Pierre Dupont and other researchers at Boston Children’s Hospital developed a small implantable robot that could help save babies born with esophageal atresia and other diseases.
A small implantable robot could literally stretch and bridge the gap for babies born with esophageal atresia, a birth defect in which part of the esophagus is missing. The device could be a simpler and much less expensive alternative to the current practice of a lengthy surgical procedure that requires the infant to be immobilized through a medically induced coma and put on a ventilator to breathe. If further testing is successful, the robot would allow the baby normal movement while stretching the organ and stimulating tissue growth to repair the organ.
“The surgical procedure is morbid, expensive and time consuming,” says Pierre Dupont, senior investigator and chief of Pediatric Cardiac Bioengineering at Boston Children’s Hospital.
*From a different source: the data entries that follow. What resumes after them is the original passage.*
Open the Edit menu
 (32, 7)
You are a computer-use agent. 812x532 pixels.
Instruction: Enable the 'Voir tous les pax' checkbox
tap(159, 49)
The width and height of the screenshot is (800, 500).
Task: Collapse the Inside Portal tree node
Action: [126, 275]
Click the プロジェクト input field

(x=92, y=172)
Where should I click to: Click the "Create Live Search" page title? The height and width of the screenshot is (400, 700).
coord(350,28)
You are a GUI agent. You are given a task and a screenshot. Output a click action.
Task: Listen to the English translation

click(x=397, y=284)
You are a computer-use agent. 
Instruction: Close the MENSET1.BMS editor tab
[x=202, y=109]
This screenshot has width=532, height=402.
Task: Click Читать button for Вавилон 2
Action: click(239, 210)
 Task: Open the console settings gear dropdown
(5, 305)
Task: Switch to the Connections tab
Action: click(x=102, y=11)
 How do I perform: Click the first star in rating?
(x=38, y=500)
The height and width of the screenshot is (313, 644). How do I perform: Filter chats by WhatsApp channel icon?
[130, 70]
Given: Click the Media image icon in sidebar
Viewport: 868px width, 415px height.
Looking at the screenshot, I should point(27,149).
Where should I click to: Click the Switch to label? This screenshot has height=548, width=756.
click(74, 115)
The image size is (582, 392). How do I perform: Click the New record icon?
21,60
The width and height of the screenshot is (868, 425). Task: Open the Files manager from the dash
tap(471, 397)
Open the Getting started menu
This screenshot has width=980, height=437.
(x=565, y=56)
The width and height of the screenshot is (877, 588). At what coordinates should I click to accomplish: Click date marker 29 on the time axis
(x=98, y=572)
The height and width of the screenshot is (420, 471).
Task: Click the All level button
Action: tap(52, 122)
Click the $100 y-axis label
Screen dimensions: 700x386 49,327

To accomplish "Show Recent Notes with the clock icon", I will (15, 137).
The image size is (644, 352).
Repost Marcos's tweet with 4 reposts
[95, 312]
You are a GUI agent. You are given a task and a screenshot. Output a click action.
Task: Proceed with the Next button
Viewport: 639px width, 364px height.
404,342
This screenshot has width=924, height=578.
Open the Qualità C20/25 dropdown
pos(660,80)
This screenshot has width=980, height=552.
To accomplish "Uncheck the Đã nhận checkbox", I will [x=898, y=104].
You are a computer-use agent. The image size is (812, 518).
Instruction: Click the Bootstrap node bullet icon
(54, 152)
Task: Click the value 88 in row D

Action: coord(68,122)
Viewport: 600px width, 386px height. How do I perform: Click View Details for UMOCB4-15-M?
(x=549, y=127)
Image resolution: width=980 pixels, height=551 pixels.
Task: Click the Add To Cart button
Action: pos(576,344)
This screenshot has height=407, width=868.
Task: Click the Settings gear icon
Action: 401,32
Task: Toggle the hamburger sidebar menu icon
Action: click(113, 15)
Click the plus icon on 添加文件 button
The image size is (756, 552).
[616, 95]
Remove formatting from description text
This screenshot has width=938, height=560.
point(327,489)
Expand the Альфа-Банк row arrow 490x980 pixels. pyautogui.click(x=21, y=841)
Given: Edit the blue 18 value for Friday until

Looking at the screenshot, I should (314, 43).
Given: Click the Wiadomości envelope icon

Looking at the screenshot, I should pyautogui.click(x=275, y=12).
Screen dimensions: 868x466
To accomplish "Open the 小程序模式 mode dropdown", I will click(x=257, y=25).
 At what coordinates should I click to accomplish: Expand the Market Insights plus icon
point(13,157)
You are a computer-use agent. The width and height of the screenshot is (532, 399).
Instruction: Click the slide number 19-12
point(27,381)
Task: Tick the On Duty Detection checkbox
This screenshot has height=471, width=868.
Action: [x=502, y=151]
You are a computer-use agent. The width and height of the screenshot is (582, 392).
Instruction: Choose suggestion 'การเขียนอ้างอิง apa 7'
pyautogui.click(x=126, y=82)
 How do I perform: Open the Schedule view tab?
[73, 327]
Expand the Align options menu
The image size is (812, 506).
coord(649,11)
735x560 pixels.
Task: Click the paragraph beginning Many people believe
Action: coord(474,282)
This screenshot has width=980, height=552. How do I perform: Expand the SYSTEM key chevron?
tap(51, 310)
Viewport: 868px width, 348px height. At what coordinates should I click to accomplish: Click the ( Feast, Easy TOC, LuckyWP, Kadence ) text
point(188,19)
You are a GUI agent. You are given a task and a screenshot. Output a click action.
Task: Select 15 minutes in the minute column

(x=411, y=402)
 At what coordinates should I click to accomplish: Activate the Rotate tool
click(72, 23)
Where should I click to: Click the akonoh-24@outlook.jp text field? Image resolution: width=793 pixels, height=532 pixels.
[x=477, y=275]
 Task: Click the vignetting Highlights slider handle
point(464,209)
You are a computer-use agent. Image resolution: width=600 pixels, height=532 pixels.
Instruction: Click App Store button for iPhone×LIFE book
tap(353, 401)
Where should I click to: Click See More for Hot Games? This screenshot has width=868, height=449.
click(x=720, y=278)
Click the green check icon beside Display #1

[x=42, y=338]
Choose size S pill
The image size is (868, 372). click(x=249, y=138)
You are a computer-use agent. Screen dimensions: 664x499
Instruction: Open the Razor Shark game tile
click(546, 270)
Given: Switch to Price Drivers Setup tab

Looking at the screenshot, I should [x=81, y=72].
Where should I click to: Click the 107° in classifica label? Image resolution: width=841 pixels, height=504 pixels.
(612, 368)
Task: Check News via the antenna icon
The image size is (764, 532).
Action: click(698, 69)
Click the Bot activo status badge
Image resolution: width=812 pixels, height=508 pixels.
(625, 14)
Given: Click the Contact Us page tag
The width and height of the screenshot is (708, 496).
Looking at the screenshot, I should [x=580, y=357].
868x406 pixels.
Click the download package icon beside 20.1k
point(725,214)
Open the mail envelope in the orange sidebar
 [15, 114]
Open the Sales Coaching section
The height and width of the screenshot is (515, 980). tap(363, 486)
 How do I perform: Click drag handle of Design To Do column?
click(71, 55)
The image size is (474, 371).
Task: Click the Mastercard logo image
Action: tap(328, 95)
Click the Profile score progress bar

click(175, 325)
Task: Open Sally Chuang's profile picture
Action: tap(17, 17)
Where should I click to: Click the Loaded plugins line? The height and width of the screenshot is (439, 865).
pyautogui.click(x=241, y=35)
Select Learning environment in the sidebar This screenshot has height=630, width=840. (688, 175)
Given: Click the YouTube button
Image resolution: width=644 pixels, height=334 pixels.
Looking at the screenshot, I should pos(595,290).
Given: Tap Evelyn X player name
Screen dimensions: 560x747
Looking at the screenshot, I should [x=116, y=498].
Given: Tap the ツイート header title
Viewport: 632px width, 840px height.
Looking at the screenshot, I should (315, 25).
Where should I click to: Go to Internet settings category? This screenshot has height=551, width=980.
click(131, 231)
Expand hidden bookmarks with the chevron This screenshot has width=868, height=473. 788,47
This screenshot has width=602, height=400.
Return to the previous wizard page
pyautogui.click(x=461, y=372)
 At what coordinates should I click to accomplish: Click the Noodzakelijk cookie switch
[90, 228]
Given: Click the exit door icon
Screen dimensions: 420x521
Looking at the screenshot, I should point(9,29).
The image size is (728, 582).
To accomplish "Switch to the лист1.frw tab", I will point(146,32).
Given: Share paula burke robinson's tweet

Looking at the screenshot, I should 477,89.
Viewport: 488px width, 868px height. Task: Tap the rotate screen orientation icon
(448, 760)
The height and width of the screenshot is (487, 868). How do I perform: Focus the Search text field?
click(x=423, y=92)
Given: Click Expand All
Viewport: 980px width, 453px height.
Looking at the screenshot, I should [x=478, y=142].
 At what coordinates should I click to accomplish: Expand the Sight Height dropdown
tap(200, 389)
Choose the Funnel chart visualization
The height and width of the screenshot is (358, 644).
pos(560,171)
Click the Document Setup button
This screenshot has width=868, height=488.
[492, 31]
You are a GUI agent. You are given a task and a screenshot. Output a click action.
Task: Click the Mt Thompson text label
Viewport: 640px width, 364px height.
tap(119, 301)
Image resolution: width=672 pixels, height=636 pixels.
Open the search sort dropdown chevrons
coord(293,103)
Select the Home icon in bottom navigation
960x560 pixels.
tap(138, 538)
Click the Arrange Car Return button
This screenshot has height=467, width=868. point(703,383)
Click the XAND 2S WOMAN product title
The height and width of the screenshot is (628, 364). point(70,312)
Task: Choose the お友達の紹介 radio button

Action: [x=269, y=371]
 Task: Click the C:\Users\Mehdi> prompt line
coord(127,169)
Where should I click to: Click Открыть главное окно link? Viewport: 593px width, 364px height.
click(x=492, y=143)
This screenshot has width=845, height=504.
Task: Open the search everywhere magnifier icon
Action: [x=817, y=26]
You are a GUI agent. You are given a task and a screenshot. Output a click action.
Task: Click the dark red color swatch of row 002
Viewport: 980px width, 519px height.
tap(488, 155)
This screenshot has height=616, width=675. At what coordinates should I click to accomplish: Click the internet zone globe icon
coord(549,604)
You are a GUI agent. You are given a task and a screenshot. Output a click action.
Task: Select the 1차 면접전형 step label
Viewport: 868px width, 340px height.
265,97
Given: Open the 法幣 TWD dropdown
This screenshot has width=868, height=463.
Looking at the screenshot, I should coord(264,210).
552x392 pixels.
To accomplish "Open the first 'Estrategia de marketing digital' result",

A surgeon can easily stretch the esophagus if the gap between the esophagus and the stomach is less than three millimeters. But the organ will snap if it is stretched longer than that, says Dupont, who also holds a Ph.D. in mechanical engineering. Traditional treatment calls for pulling the stomach up to connect to the esophagus, or taking a portion of the infant’s large intestine and using that to make the connection.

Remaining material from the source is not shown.